* SOURCE:
_ _ _ _ _
In week 4, assignment 1,
there are two functions calculated in the linear_activation_backward() function,
I don’t get what excatle do they do.
And what is the activation_cache that has been passed to them. and what does it store?
In week 4, assignment 1,
there are two functions calculated in the linear_activation_backward() function,
I don’t get what excatle do they do.
And what is the activation_cache that has been passed to them. and what does it store?
The activation cache is the value that was returned during forward propagation by the corresponding activation function. If you check that code, you’ll see that it contains just the Z value.
You can examine the source for relu_backward
and sigmoid_backward
by clicking “File → Open” and then opening the python file that has the utility functions. You can figure out the name of that file by examining the “import” cell, which is the first code cell in the notebook.
Note that the code for relu
and sigmoid
is also in that same python utility file.
Hi @Osama_Saad_Farouk ,
I would like to add some additional notes to @paulinpaloalto ’ explanation, with the way I was able to understand this:
To understand the backward propagation, I think that it is important to first understand the forward propagation in detail.
Remember that in the Forward Prop, we go from the inputs, layer by layer, to the output. So we traverse all hidden layers, one by one.
As you know, each layer is made out of 1 or more units. While doing Forward Prop, we do two operations in each unit: a LINEAR operation (W * A + b) and a NON-LINEAR operation (in this case, ReLU or Sigmoid).
So keep this in mind: 2 operations per unit in each layer, from start to end.
_ _ _ _ _
* CHALLENGES:
a) In the forum thread on backward propagation, what value does the activation cache contain?
b) Pick up the forum thread on backward propagation after its final sentence and continue the explanation.

* DATA ENTRIES:
_ _ _ _ _
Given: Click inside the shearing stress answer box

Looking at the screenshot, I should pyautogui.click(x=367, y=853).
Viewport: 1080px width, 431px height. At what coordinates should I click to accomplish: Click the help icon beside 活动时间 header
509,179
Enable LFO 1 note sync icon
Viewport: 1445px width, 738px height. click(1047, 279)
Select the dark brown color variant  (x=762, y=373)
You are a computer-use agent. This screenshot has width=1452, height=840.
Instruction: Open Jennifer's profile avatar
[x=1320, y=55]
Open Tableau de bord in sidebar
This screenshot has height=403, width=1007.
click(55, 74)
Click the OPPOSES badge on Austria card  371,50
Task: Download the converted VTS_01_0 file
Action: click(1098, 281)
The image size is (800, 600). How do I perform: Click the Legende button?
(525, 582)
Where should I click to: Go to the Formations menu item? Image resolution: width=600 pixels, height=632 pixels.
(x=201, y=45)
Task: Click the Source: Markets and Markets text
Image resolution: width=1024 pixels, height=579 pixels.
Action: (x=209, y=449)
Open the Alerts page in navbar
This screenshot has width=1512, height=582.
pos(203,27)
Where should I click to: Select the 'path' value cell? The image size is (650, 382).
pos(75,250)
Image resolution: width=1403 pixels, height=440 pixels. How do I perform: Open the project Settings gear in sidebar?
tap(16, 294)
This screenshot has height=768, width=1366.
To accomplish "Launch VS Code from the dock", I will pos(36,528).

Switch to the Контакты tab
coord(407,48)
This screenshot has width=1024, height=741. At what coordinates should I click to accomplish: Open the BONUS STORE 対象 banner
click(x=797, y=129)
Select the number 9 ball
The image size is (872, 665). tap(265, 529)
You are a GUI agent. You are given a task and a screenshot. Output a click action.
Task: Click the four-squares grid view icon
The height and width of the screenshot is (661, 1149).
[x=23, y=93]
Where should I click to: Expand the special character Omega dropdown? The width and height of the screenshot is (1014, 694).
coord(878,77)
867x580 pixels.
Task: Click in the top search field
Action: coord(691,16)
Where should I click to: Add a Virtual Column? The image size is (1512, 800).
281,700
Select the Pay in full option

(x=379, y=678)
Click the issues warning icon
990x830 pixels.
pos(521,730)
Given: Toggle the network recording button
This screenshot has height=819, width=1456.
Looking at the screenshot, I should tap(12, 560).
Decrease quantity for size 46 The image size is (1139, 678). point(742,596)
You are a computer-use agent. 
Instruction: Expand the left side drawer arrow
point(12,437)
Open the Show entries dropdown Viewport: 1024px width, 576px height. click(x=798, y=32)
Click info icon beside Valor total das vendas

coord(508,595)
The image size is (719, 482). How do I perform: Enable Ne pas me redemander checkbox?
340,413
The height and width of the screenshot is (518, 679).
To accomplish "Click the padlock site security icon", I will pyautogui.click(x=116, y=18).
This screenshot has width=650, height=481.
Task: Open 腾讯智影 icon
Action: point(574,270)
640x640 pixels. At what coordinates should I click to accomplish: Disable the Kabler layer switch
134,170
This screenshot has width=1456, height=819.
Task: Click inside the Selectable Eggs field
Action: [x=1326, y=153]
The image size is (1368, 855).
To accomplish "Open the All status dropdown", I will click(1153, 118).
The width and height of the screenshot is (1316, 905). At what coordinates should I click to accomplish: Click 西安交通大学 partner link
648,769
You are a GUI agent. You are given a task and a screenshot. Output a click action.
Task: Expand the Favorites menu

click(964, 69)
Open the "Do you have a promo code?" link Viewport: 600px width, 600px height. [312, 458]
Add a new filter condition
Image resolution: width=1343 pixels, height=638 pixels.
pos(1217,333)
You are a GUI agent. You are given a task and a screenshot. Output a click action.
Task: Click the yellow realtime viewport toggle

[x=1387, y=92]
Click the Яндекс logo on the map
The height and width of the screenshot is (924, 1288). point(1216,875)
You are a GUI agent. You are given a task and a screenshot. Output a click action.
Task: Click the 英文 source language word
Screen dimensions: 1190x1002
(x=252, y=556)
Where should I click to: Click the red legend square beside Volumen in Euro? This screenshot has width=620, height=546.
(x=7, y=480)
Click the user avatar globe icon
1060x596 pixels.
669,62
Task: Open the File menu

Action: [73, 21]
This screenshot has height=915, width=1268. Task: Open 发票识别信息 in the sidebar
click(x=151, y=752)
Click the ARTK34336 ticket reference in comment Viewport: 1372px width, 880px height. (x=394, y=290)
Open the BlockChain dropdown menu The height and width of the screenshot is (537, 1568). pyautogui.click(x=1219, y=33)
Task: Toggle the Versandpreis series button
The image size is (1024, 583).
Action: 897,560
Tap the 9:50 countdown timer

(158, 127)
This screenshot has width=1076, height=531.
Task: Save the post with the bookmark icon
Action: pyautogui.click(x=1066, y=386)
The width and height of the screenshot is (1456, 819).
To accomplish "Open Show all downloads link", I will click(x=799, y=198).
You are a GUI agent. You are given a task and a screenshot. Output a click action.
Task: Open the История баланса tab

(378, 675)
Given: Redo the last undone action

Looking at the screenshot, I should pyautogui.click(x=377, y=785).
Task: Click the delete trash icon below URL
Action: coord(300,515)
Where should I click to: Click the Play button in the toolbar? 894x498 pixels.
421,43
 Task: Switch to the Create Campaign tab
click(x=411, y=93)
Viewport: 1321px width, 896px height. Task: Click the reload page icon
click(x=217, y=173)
_ _ _ _ _
* EXERCISE RESPONSES:
a) Only the Z value.

b)
And now we arrive to your question, which is related to the Back Prop:
While in the Forward Prop we were going from first to last layer, in the *BACK PROP we go in reverse from last layer to first, layer by layer, and inside each layer we go unit by unit (in reality units are processed in parallel, but just bear with me). In other words, we have to go exactly through the very same steps of Forward Prop, but in reverse.
Remember how we had 2 operations per unit in the Forward Prop, Linear and Non-Linear? Well, for the back prop, we have to do the exact same thing: effect 2 operations per unit, but in reverse order: First an operation related to the Non-Linear part, and then another operation of the Linear part.
And this is exactly the place where your question gets answered: You need to do a Gradient calculation for the NonLinear and then a calculation of Gradient for the Linear part.
In the exercise, they are providing the operations related to the “Non-Linear” part and you can explore the code exactly as @paulinpaloalto indicated above. These operations of the “Non-Linear” part are the relu_backward and sigmoid_backward. These operations will basically give you the “Gradient of the cost with respect to the activation”, be it the sigmoid activation or the ReLU activation.
Well, at least that’s how I explained this to myself - I hope this helps.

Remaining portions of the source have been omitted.